Fucking great. The hostile rural locals, who tended to dislike Lancaster’s vampire population in the first place, would all be drunk.
My text to Esther left out my editorializing. And, after a moment’s thought, I left out the purpose of the artifact, too, feeling a little uneasy about it but somehow unable to make myself type it out.
Did I trust Esther? Yes, mostly. Did I think anyone, even someone as self-contained and sensible as she was, would be tempted by something like that? Also yes. She might not be able to use it herself, but she could damn well force Jack to do it.
Fuck. How could Jack not realize the potential of this thing he’d somehow inherited from his Idaho werewolf family? And how the fuck had they ended up with it in the first place?
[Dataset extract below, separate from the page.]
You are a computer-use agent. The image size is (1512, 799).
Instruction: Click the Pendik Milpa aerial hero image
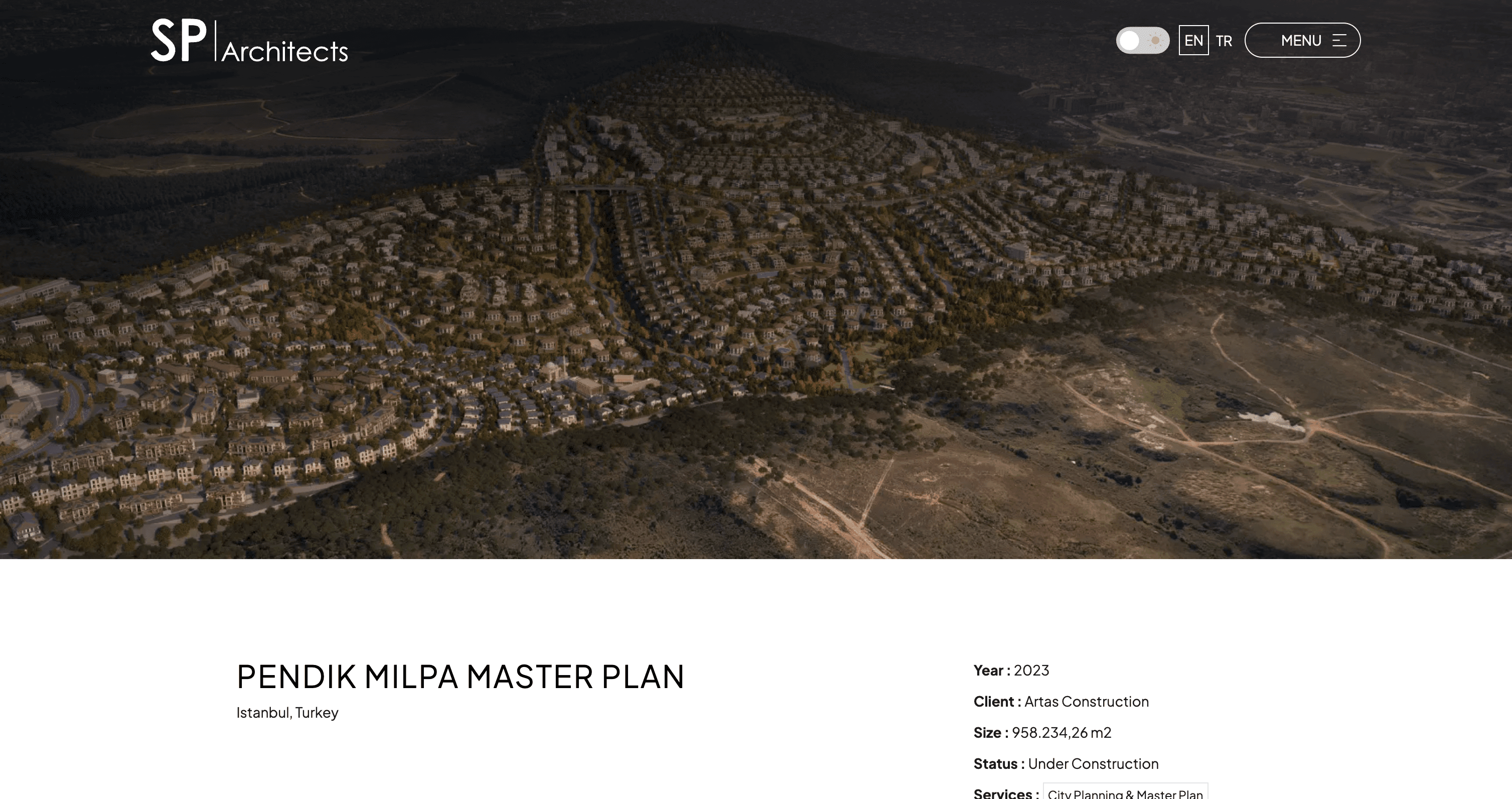coord(756,294)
Not like he’d tell me. I pulled out of the parking lot and navigated to the small highway that wound through the woods to the north, the loops of it making our fifteen-mile as-the-crow-flies distance more of a thirty-mile trek. But it was still early, and we had until dawn, supposedly. Plenty of time.
Plenty of time for me to brood over it, anyway.
I hit the gas, and we headed north, the pines surrounding us and filtering what little moonlight there was into crawling shadows, giving the night an ominous feel.